Environmental groups mostly embraced Obama's call for action on climate change, but some were left wanting more concrete benchmarks and aggressive deadlines for building up renewable capacity. Others challenged the president's touting of natural gas as a 'bridge fuel,' a phrase borrowed from his Energy Secretary Ernest Moniz (in absentia Tuesday as the federal government's "designated survivor").

While a national shift from coal to natural gas has significantly reduced carbon emissions, some environmental groups say those gains are canceled out by an increase in methane emissions and the environmental impacts of oil and gas extraction. 

"We can’t drill or frack our way out of this problem," Michael Brune, executive director of the Sierra Club said in a statement. "There is far more potential for good job creation in clean energy like solar and wind, and common sense solutions like energy efficiency."
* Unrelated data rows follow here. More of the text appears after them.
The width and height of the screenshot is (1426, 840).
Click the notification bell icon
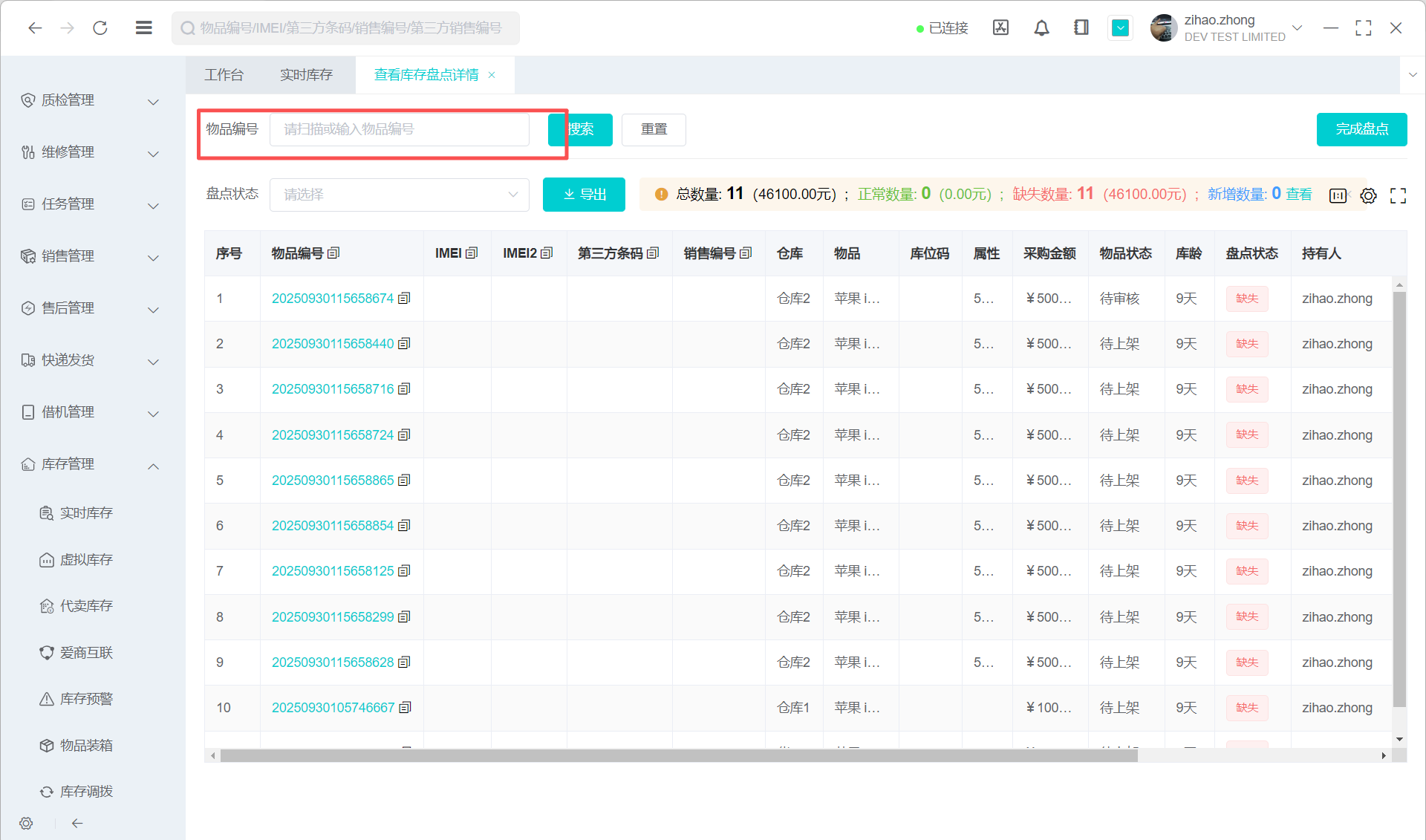click(1041, 28)
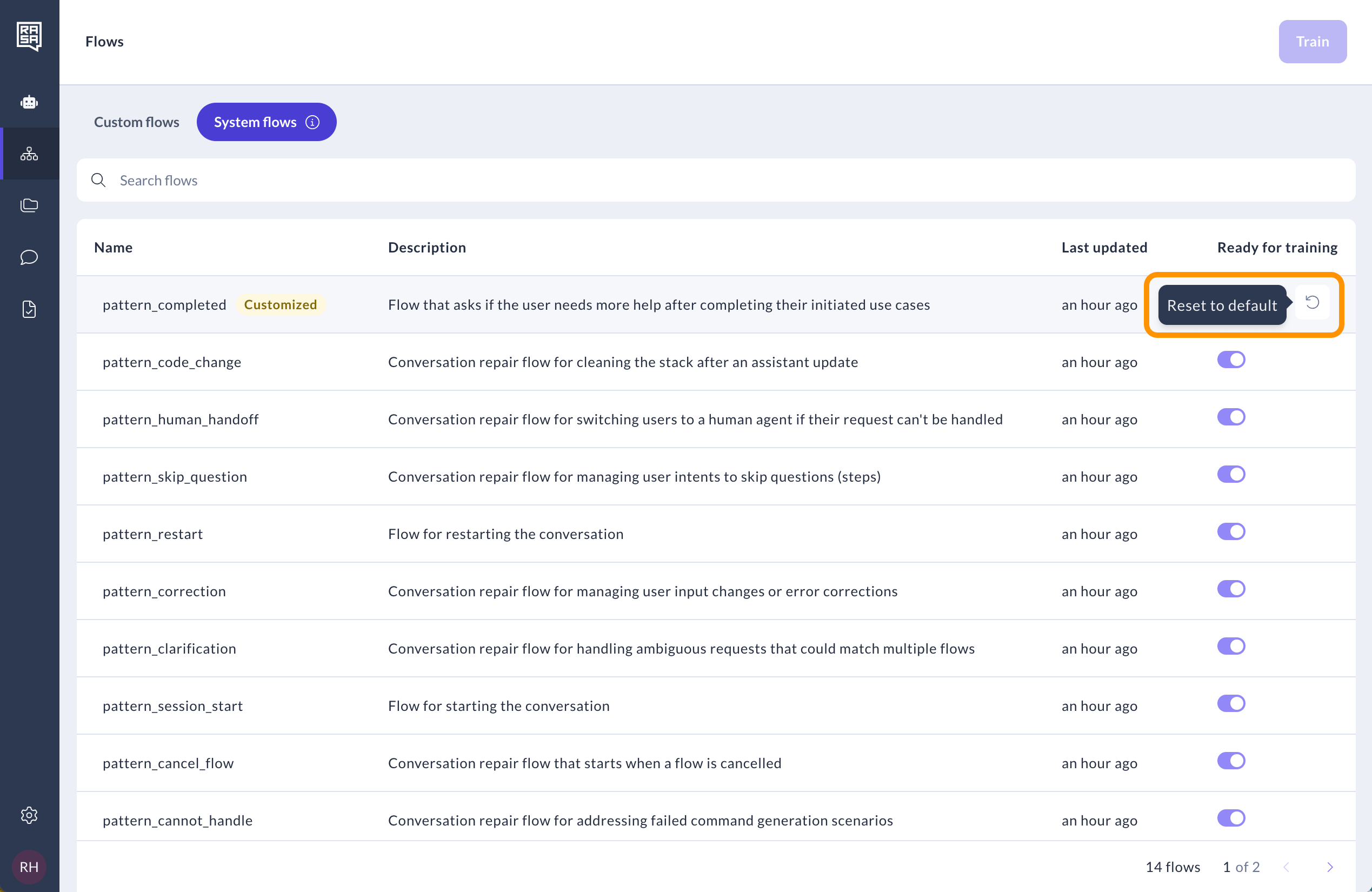Go to next page of flows
Viewport: 1372px width, 892px height.
click(1330, 867)
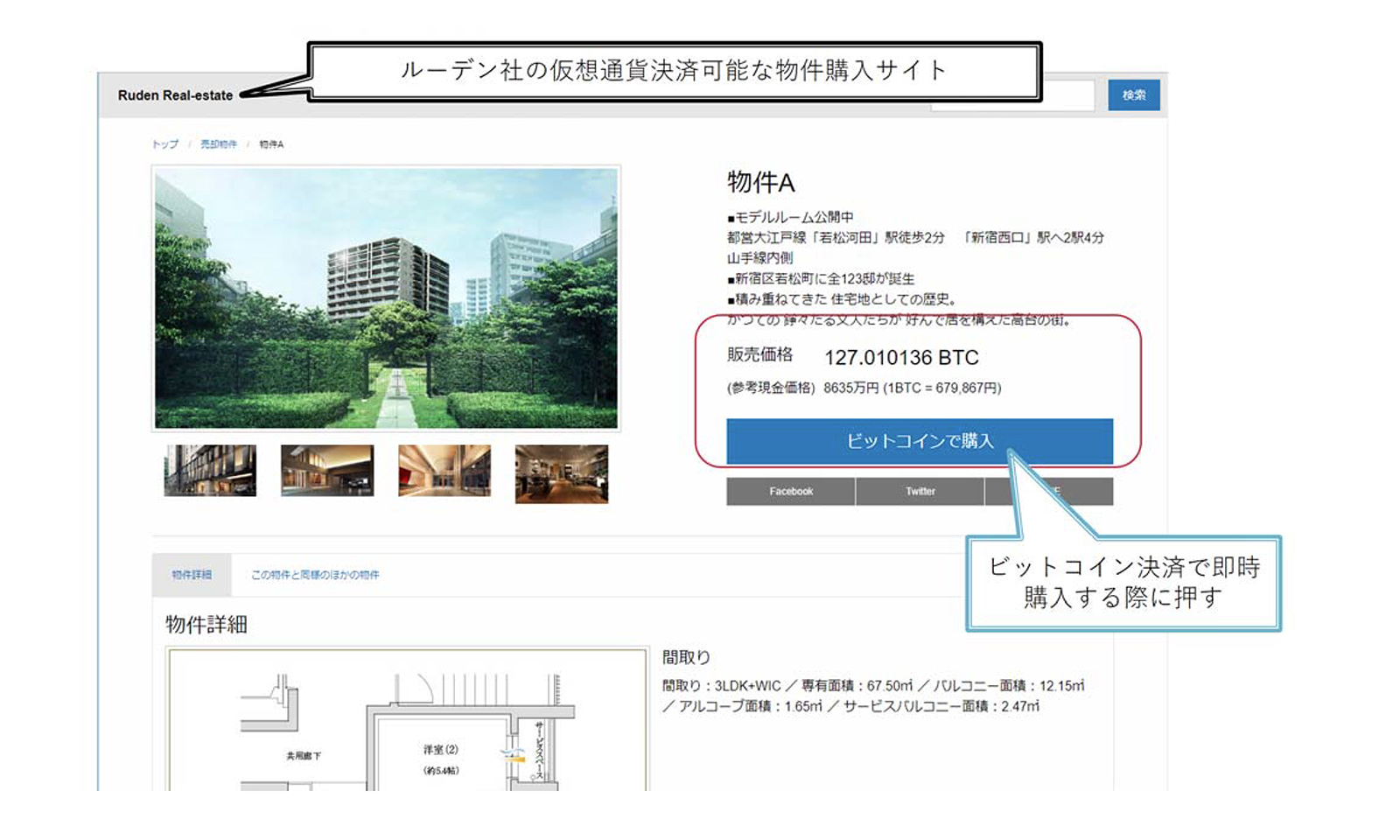Image resolution: width=1400 pixels, height=840 pixels.
Task: Open the 売却物件 breadcrumb link
Action: click(x=218, y=144)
The oil and gas industry praised Tuesday's speech for emphasizing the role of hydrocarbons in America's energy future. But industry backers criticized the president for repeating a call to end some tax cuts for fossil fuel industries in favor of those for future energy sources. 

“Unfortunately, the president called for increased taxes on the oil and natural gas industry he needs to close the income gap and create jobs," Jack Gerard, president of the industry group American Petroleum Institute, said in a statement. "Punishing energy companies by raising taxes is not sound energy policy and could lead to less energy, less government revenue, and fewer jobs."